Wu Fu Cai klatschte in die Hände und befahl, dass sich die Haremsdamen unverzüglich in den Thronsaal zu begeben hatten. Zweihundert Frauen traten vor den Feldherrn. Sun Tzu wählte die beiden Lieblingskonkubinen des Königs Bao und Lian zu Gruppenführerinnen aus. Er erklärte ihnen ein paar einfache Exerzierübungen. Daraufhin erprobte er den ersten Befehl. Die Frauen liefen wild gestikulierend und kichernd ziellos durch den Raum. Bao und Lian lachten. »Wenn die Kommandoworte nicht klar und deutlich sind, so trifft die Schuld den General.« Sun Tzu machte die Bewegung ein weiteres Mal vor und forderte dann erneut deren Ausführung. Die Hofdamen zeigten sich wiederum nicht in der Lage, die Anweisung in die Tat umzusetzen. Die Lieblingskonkubinen schmunzelten auch jetzt. Sun Tzu zog sein Schwert und trennte zuerst Bao und daraufhin Lian mit zwei kurzen Schlägen die Häupter vom Leib. Dies geschah so schnell, dass die beiden immer noch lächelten, während ihre Köpfe schon über den Steinboden des Thronsaals rollten.
»Was tust du da, General?«, schrie der König entsetzt.
»So lange die Kommandos nicht klar sind, dann trifft die Schuld den Feldherrn. Sind die Befehle jedoch eindeutig und die Soldaten gehorchen trotzdem nicht, so liegt die Verantwortung bei den unfähigen Offizieren.«

Wu Fu Cai erkannte, dass Sun Tzu sein Handwerk beherrschte und fürchtete sich von dieser Stunde an vor ihm als möglichem Widersacher seines Throns. Er entließ den Heerführer deshalb noch am selben Tag aus dem Staatsdienst. Ein Jahr später schenkte der Herrscher von Yue Guo dem König das schöne Mädchen Dai als Ersatz für Bao und Lian. Wu Fu Cai verliebte sich in Dai und ernannte sie zu seiner neuen Lieblingskonkubine. Dai wartete den richtigen Moment ab, als der König betrunken in ihrem Bett lag. Dann führte sie ihren Auftrag aus und erdolchte Wu Fu Cai. Der Fürst von Yue Guo marschierte kampflos in Wu ein und vereinigte die beiden Reiche unter seiner Oberhoheit.

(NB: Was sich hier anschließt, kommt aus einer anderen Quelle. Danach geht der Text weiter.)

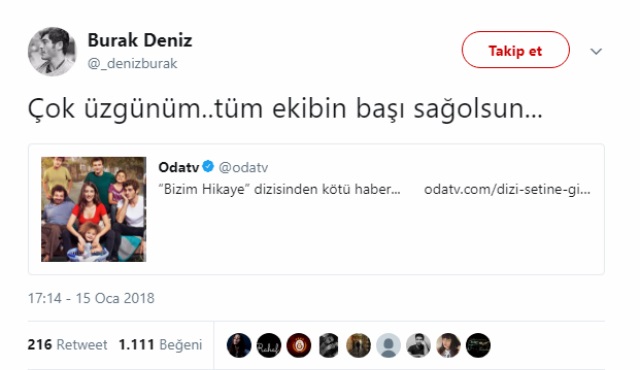Screen dimensions: 640x370
Task: Open the quoted Odatv account name
Action: [178, 167]
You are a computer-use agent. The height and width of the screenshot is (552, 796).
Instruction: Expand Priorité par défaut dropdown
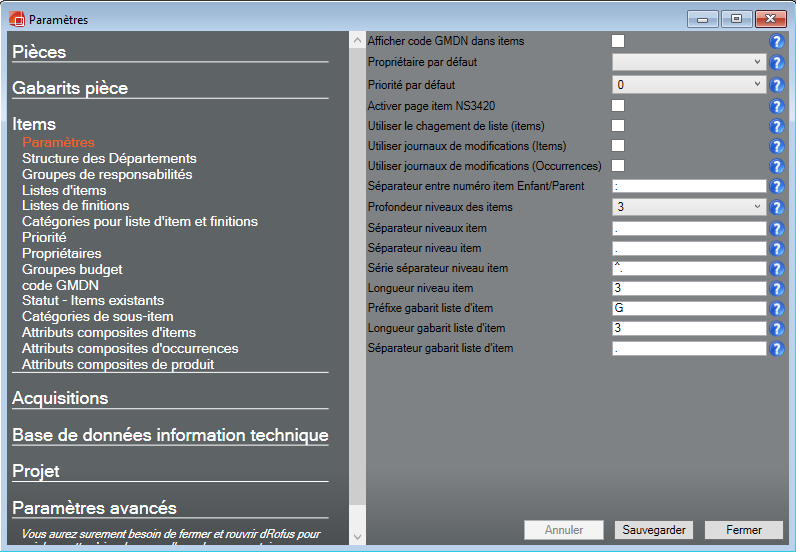688,85
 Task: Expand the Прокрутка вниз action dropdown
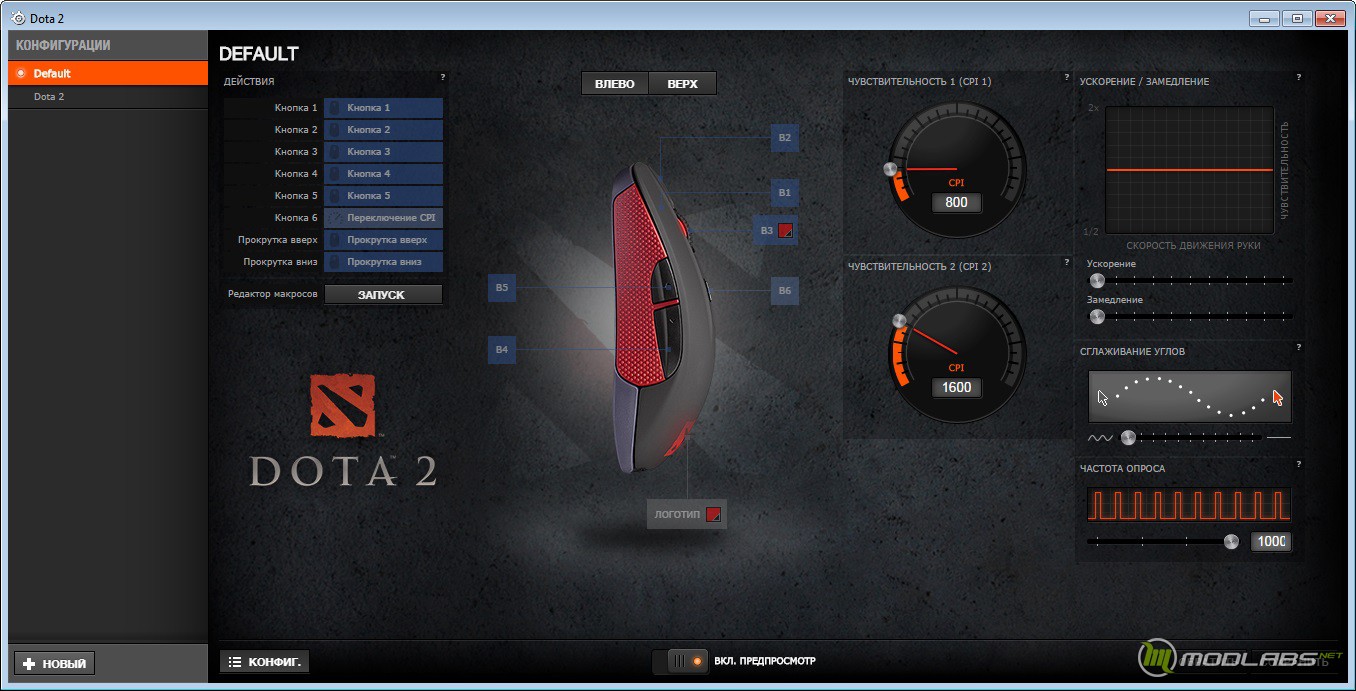click(383, 262)
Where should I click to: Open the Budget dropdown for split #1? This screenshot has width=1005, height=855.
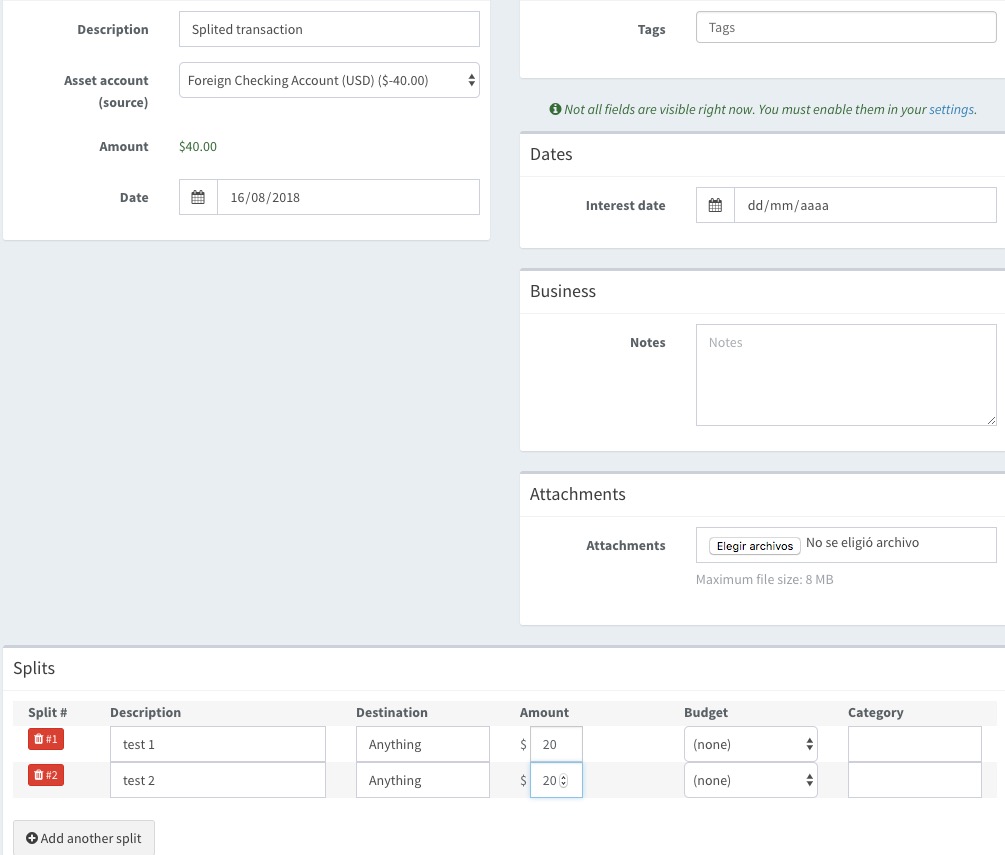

Sun Tzu brachte derweil seine Erfahrungen zu Papier:
Bingfa: Die Kunst des Krieges ▪ Wahrhaft siegt, wer nicht kämpft.

Im selben Jahr – 480 vuZ – besiegte Themistokles die große Flotte der Perser in der Seeschlacht von Salamis. Dank seiner überlegenen Feldherrnkunst.

 

Ostchina im Jahre 480 vuZ. Zwischen den zwei großen Strömen ▪ Wu: Reich des Himmels. Im Palast des Königs Wu Fu Cai.

Wiewohl ich mich in der westlichen Geschichte durchaus auskenne, ist mein Wissen über China sehr begrenzt (sehn wir mal von der Zeitgeschichte seit Sun Yatsen ab),

lieber sinuhe –
und damit erst einmal herzlich willkommen hierselbst –

wobei ich allerdings mit dem in der Geschichte genannten Qin und dem ersten Kaiser Ch‘in Shih Huangti - also mehr als zwo Jahrhunderte nach Deiner Geschichte - durchaus Bescheid weiß, einem gänzlich andern Wesen als Wu Fu Cai – vielleicht einem späten Nachkommen des legendären Wu Wang - und Sun Tzu.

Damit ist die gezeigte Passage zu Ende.